WORKING DATA:
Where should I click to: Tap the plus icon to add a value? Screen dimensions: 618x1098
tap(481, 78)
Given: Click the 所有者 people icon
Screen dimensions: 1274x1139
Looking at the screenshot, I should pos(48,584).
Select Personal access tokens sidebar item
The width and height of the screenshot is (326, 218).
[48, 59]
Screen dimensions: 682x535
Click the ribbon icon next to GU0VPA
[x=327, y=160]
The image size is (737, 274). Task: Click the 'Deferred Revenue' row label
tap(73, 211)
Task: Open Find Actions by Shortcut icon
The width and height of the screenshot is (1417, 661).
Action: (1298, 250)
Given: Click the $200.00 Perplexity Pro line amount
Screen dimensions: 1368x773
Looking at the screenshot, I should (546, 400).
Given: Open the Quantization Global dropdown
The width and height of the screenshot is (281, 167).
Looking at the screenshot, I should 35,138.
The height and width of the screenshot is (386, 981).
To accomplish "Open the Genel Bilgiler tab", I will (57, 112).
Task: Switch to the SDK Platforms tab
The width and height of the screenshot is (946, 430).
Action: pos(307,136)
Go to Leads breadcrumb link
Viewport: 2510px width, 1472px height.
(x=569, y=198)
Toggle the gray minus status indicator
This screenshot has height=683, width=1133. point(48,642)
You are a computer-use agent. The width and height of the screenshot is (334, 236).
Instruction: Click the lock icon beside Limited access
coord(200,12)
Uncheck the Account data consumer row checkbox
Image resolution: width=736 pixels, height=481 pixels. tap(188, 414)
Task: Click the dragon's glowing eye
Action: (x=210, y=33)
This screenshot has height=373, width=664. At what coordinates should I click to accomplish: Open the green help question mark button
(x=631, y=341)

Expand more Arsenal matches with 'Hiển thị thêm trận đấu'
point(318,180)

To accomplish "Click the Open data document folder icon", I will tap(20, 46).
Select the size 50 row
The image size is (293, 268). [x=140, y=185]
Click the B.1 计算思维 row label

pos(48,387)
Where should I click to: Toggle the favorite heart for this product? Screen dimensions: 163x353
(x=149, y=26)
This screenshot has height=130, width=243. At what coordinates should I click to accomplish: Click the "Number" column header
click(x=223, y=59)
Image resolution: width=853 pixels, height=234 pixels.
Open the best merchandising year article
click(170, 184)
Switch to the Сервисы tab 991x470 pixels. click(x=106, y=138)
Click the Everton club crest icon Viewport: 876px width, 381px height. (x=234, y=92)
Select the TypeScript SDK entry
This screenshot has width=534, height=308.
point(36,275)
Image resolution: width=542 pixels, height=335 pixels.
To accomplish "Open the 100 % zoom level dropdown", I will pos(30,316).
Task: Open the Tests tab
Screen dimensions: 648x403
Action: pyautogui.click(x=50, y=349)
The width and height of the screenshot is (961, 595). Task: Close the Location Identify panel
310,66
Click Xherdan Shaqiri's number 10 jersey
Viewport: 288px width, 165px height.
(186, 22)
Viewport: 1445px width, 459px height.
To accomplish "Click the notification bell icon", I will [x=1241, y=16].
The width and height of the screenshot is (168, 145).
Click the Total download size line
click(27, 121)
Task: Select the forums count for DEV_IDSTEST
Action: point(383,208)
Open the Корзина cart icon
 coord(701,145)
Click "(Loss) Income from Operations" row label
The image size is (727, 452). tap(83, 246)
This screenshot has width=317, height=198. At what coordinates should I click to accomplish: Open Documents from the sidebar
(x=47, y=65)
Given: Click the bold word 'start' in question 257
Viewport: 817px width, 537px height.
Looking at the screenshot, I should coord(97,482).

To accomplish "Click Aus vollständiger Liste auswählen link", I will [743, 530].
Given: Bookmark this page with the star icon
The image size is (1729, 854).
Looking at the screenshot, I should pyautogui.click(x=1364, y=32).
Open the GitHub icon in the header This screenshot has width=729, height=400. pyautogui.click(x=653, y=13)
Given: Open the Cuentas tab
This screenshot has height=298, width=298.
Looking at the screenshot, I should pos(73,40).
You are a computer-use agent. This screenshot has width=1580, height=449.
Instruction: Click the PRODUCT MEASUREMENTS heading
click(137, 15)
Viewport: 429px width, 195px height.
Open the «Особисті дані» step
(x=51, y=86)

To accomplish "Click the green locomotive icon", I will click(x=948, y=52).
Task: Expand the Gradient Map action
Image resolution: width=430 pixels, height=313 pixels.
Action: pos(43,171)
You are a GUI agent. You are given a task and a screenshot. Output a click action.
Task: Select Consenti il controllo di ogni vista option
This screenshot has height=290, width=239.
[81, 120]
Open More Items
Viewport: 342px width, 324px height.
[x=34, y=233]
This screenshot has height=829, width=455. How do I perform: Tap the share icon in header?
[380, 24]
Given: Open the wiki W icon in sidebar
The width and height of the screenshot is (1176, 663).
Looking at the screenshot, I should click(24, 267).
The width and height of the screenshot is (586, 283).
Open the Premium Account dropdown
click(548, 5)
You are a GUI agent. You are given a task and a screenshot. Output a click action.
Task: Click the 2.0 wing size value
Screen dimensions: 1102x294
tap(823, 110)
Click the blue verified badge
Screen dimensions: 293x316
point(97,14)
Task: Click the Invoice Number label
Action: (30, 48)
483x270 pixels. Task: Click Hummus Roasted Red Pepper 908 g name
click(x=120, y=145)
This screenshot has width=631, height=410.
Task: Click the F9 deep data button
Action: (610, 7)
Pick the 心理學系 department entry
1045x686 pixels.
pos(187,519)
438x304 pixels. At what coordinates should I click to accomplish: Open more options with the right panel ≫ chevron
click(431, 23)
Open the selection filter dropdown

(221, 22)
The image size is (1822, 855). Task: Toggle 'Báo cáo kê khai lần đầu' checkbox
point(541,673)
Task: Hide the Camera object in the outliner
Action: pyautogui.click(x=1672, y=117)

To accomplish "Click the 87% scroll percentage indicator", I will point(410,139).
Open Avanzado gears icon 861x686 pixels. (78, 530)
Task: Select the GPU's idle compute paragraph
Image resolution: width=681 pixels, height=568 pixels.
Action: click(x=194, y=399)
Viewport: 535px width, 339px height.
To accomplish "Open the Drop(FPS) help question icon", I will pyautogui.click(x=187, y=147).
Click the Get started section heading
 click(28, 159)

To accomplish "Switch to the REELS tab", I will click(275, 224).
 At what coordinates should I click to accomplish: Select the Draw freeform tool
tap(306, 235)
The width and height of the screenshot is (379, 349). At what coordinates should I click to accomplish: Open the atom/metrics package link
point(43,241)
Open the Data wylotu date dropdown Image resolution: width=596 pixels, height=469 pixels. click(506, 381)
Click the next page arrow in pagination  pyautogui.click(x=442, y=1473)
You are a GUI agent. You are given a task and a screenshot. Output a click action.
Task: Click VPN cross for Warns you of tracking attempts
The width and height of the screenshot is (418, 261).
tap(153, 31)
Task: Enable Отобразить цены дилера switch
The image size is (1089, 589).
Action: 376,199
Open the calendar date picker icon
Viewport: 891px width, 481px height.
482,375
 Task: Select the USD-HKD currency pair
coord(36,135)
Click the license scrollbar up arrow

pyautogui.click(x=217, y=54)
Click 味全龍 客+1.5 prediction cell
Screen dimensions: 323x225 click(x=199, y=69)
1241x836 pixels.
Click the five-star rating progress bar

AIM OF THE EXERCISE:
Could you give every entry again, exactly as written?

YOUR RESPONSE:
Where should I click to: Tap the plus icon to add a value? Screen dimensions: 618x1098
tap(481, 78)
Given: Click the 所有者 people icon
Screen dimensions: 1274x1139
Looking at the screenshot, I should pos(48,584).
Select Personal access tokens sidebar item
The width and height of the screenshot is (326, 218).
[48, 59]
Screen dimensions: 682x535
Click the ribbon icon next to GU0VPA
[x=327, y=160]
The image size is (737, 274). Task: Click the 'Deferred Revenue' row label
tap(73, 211)
Task: Open Find Actions by Shortcut icon
The width and height of the screenshot is (1417, 661).
Action: (1298, 250)
Given: Click the $200.00 Perplexity Pro line amount
Screen dimensions: 1368x773
Looking at the screenshot, I should (546, 400).
Given: Open the Quantization Global dropdown
The width and height of the screenshot is (281, 167).
Looking at the screenshot, I should 35,138.
The height and width of the screenshot is (386, 981).
To accomplish "Open the Genel Bilgiler tab", I will (57, 112).
Task: Switch to the SDK Platforms tab
The width and height of the screenshot is (946, 430).
Action: pos(307,136)
Go to Leads breadcrumb link
Viewport: 2510px width, 1472px height.
(x=569, y=198)
Toggle the gray minus status indicator
This screenshot has height=683, width=1133. point(48,642)
You are a computer-use agent. The width and height of the screenshot is (334, 236).
Instruction: Click the lock icon beside Limited access
coord(200,12)
Uncheck the Account data consumer row checkbox
Image resolution: width=736 pixels, height=481 pixels. tap(188, 414)
Task: Click the dragon's glowing eye
Action: (x=210, y=33)
This screenshot has height=373, width=664. At what coordinates should I click to accomplish: Open the green help question mark button
(x=631, y=341)

Expand more Arsenal matches with 'Hiển thị thêm trận đấu'
point(318,180)

To accomplish "Click the Open data document folder icon", I will tap(20, 46).
Select the size 50 row
The image size is (293, 268). [x=140, y=185]
Click the B.1 计算思维 row label

pos(48,387)
Where should I click to: Toggle the favorite heart for this product? Screen dimensions: 163x353
(x=149, y=26)
This screenshot has height=130, width=243. At what coordinates should I click to accomplish: Click the "Number" column header
click(x=223, y=59)
Image resolution: width=853 pixels, height=234 pixels.
Open the best merchandising year article
click(170, 184)
Switch to the Сервисы tab 991x470 pixels. click(x=106, y=138)
Click the Everton club crest icon Viewport: 876px width, 381px height. (x=234, y=92)
Select the TypeScript SDK entry
This screenshot has width=534, height=308.
point(36,275)
Image resolution: width=542 pixels, height=335 pixels.
To accomplish "Open the 100 % zoom level dropdown", I will pos(30,316).
Task: Open the Tests tab
Screen dimensions: 648x403
Action: pyautogui.click(x=50, y=349)
The width and height of the screenshot is (961, 595). Task: Close the Location Identify panel
310,66
Click Xherdan Shaqiri's number 10 jersey
Viewport: 288px width, 165px height.
(186, 22)
Viewport: 1445px width, 459px height.
To accomplish "Click the notification bell icon", I will [x=1241, y=16].
The width and height of the screenshot is (168, 145).
Click the Total download size line
click(27, 121)
Task: Select the forums count for DEV_IDSTEST
Action: point(383,208)
Open the Корзина cart icon
 coord(701,145)
Click "(Loss) Income from Operations" row label
The image size is (727, 452). tap(83, 246)
This screenshot has width=317, height=198. At what coordinates should I click to accomplish: Open Documents from the sidebar
(x=47, y=65)
Given: Click the bold word 'start' in question 257
Viewport: 817px width, 537px height.
Looking at the screenshot, I should coord(97,482).

To accomplish "Click Aus vollständiger Liste auswählen link", I will [743, 530].
Given: Bookmark this page with the star icon
The image size is (1729, 854).
Looking at the screenshot, I should pyautogui.click(x=1364, y=32).
Open the GitHub icon in the header This screenshot has width=729, height=400. pyautogui.click(x=653, y=13)
Given: Open the Cuentas tab
This screenshot has height=298, width=298.
Looking at the screenshot, I should pos(73,40).
You are a computer-use agent. This screenshot has width=1580, height=449.
Instruction: Click the PRODUCT MEASUREMENTS heading
click(137, 15)
Viewport: 429px width, 195px height.
Open the «Особисті дані» step
(x=51, y=86)

To accomplish "Click the green locomotive icon", I will click(x=948, y=52).
Task: Expand the Gradient Map action
Image resolution: width=430 pixels, height=313 pixels.
Action: pos(43,171)
You are a GUI agent. You are given a task and a screenshot. Output a click action.
Task: Select Consenti il controllo di ogni vista option
This screenshot has height=290, width=239.
[81, 120]
Open More Items
Viewport: 342px width, 324px height.
[x=34, y=233]
This screenshot has height=829, width=455. How do I perform: Tap the share icon in header?
[380, 24]
Given: Open the wiki W icon in sidebar
The width and height of the screenshot is (1176, 663).
Looking at the screenshot, I should click(24, 267).
The width and height of the screenshot is (586, 283).
Open the Premium Account dropdown
click(548, 5)
You are a GUI agent. You are given a task and a screenshot. Output a click action.
Task: Click the 2.0 wing size value
Screen dimensions: 1102x294
tap(823, 110)
Click the blue verified badge
Screen dimensions: 293x316
point(97,14)
Task: Click the Invoice Number label
Action: (30, 48)
483x270 pixels. Task: Click Hummus Roasted Red Pepper 908 g name
click(x=120, y=145)
This screenshot has width=631, height=410.
Task: Click the F9 deep data button
Action: (610, 7)
Pick the 心理學系 department entry
1045x686 pixels.
pos(187,519)
438x304 pixels. At what coordinates should I click to accomplish: Open more options with the right panel ≫ chevron
click(431, 23)
Open the selection filter dropdown

(221, 22)
The image size is (1822, 855). Task: Toggle 'Báo cáo kê khai lần đầu' checkbox
point(541,673)
Task: Hide the Camera object in the outliner
Action: pyautogui.click(x=1672, y=117)

To accomplish "Click the 87% scroll percentage indicator", I will point(410,139).
Open Avanzado gears icon 861x686 pixels. (78, 530)
Task: Select the GPU's idle compute paragraph
Image resolution: width=681 pixels, height=568 pixels.
Action: click(x=194, y=399)
Viewport: 535px width, 339px height.
To accomplish "Open the Drop(FPS) help question icon", I will pyautogui.click(x=187, y=147).
Click the Get started section heading
 click(28, 159)

To accomplish "Switch to the REELS tab", I will click(275, 224).
 At what coordinates should I click to accomplish: Select the Draw freeform tool
tap(306, 235)
The width and height of the screenshot is (379, 349). At what coordinates should I click to accomplish: Open the atom/metrics package link
point(43,241)
Open the Data wylotu date dropdown Image resolution: width=596 pixels, height=469 pixels. click(506, 381)
Click the next page arrow in pagination  pyautogui.click(x=442, y=1473)
You are a GUI agent. You are given a task and a screenshot. Output a click action.
Task: Click VPN cross for Warns you of tracking attempts
The width and height of the screenshot is (418, 261).
tap(153, 31)
Task: Enable Отобразить цены дилера switch
The image size is (1089, 589).
Action: 376,199
Open the calendar date picker icon
Viewport: 891px width, 481px height.
482,375
 Task: Select the USD-HKD currency pair
coord(36,135)
Click the license scrollbar up arrow

pyautogui.click(x=217, y=54)
Click 味全龍 客+1.5 prediction cell
Screen dimensions: 323x225 click(x=199, y=69)
1241x836 pixels.
Click the five-star rating progress bar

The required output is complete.